We are still operating financially by the rules established during the Industrial Revolution-rules based on creating more material possessions. But the high standard of living has not led to a high quality of life-for people or the planet.

The book, which offers a mix of philosophy and practicality, centers around a nine-step plan to "financial independence." The first step is determining how much you have earned in your life. (It is likely a lot more than you think.) The second is establishing your real hourly wage after deducting things like the cost of commuting and at-work meals and adding in the time spent de-stressing. Another step includes tracking how you spend your money and then evaluating how much satisfaction that money actually bought you.

Authors Joe Dominguez and Vicki Robin, who live on $600 a month, advocate cutting back to gain financial independence so that you can devote yourself to your own good causes. If everyone followed their plan, they believe, people would retire earlier, freeing up more jobs; would develop greater purpose at work; and would give much of their free time to volunteer work, helping to solve the world's problems. And the consumer feeding frenzy would slow down.
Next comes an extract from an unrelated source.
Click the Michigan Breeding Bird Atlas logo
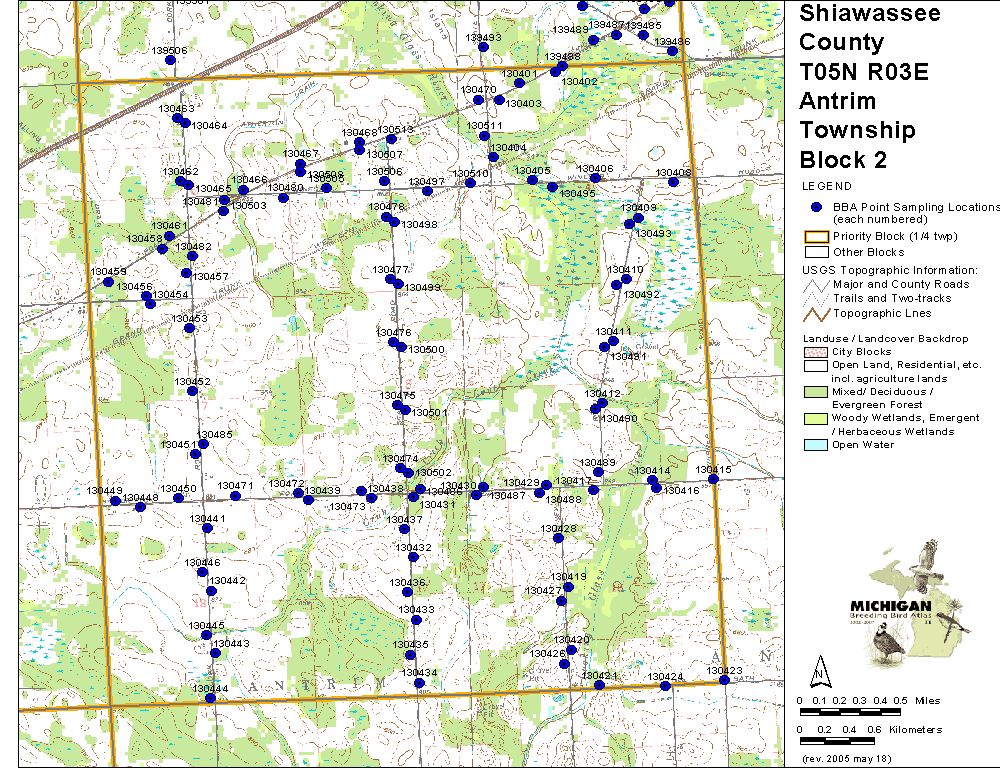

Is voluntary simplicity about stepping back from the brink of materialism or about maintaining material success in times of economic hardship? Is it about self-sufficiency or community building? Is it about social justice or retreating from the world's troubles?

The jury is still out, but the very diversity of motivations driving this movement suggest that it could be a real force for change as this exceedingly un-simple century winds down.

PATRICIA HORN and MARK PREECE live, write, and work in Bradenton, Florida.